- [Data to examine]:
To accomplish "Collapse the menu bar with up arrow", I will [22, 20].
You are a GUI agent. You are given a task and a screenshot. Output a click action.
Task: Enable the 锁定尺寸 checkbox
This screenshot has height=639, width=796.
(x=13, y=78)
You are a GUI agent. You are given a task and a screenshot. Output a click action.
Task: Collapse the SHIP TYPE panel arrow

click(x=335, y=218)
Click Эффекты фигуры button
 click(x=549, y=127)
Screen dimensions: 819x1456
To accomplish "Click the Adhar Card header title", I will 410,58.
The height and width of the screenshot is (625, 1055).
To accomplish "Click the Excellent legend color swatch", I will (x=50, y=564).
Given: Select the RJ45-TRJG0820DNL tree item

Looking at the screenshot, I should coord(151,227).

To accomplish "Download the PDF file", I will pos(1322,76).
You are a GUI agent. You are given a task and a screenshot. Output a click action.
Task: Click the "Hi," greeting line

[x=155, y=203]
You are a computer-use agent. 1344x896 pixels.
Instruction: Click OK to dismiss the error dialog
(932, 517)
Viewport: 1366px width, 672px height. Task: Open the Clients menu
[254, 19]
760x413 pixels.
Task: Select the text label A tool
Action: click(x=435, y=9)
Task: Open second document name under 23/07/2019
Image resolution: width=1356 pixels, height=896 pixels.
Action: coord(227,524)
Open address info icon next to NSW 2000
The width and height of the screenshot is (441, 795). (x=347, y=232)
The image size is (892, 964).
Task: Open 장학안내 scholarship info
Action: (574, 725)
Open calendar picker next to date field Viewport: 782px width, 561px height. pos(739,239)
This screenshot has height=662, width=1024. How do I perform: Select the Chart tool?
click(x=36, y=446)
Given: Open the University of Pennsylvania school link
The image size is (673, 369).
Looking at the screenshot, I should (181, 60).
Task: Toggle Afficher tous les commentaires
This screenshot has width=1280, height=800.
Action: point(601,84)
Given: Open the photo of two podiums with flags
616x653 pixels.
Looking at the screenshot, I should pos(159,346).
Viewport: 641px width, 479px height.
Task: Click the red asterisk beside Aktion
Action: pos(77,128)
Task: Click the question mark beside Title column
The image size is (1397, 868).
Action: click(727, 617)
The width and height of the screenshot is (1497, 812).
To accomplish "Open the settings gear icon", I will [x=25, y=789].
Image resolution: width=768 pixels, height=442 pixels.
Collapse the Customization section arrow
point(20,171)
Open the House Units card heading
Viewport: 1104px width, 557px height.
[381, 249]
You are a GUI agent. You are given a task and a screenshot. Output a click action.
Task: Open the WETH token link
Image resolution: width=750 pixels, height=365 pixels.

- [Exercise instructions]: An exact transcription of all the entries is needed.

- [Output of the exercise]:
To accomplish "Collapse the menu bar with up arrow", I will [22, 20].
You are a GUI agent. You are given a task and a screenshot. Output a click action.
Task: Enable the 锁定尺寸 checkbox
This screenshot has height=639, width=796.
(x=13, y=78)
You are a GUI agent. You are given a task and a screenshot. Output a click action.
Task: Collapse the SHIP TYPE panel arrow

click(x=335, y=218)
Click Эффекты фигуры button
 click(x=549, y=127)
Screen dimensions: 819x1456
To accomplish "Click the Adhar Card header title", I will 410,58.
The height and width of the screenshot is (625, 1055).
To accomplish "Click the Excellent legend color swatch", I will (x=50, y=564).
Given: Select the RJ45-TRJG0820DNL tree item

Looking at the screenshot, I should coord(151,227).

To accomplish "Download the PDF file", I will pos(1322,76).
You are a GUI agent. You are given a task and a screenshot. Output a click action.
Task: Click the "Hi," greeting line

[x=155, y=203]
You are a computer-use agent. 1344x896 pixels.
Instruction: Click OK to dismiss the error dialog
(932, 517)
Viewport: 1366px width, 672px height. Task: Open the Clients menu
[254, 19]
760x413 pixels.
Task: Select the text label A tool
Action: click(x=435, y=9)
Task: Open second document name under 23/07/2019
Image resolution: width=1356 pixels, height=896 pixels.
Action: coord(227,524)
Open address info icon next to NSW 2000
The width and height of the screenshot is (441, 795). (x=347, y=232)
The image size is (892, 964).
Task: Open 장학안내 scholarship info
Action: (574, 725)
Open calendar picker next to date field Viewport: 782px width, 561px height. pos(739,239)
This screenshot has height=662, width=1024. How do I perform: Select the Chart tool?
click(x=36, y=446)
Given: Open the University of Pennsylvania school link
The image size is (673, 369).
Looking at the screenshot, I should (181, 60).
Task: Toggle Afficher tous les commentaires
This screenshot has width=1280, height=800.
Action: point(601,84)
Given: Open the photo of two podiums with flags
616x653 pixels.
Looking at the screenshot, I should pos(159,346).
Viewport: 641px width, 479px height.
Task: Click the red asterisk beside Aktion
Action: pos(77,128)
Task: Click the question mark beside Title column
The image size is (1397, 868).
Action: click(727, 617)
The width and height of the screenshot is (1497, 812).
To accomplish "Open the settings gear icon", I will [x=25, y=789].
Image resolution: width=768 pixels, height=442 pixels.
Collapse the Customization section arrow
point(20,171)
Open the House Units card heading
Viewport: 1104px width, 557px height.
[381, 249]
You are a GUI agent. You are given a task and a screenshot. Output a click action.
Task: Open the WETH token link
Image resolution: width=750 pixels, height=365 pixels.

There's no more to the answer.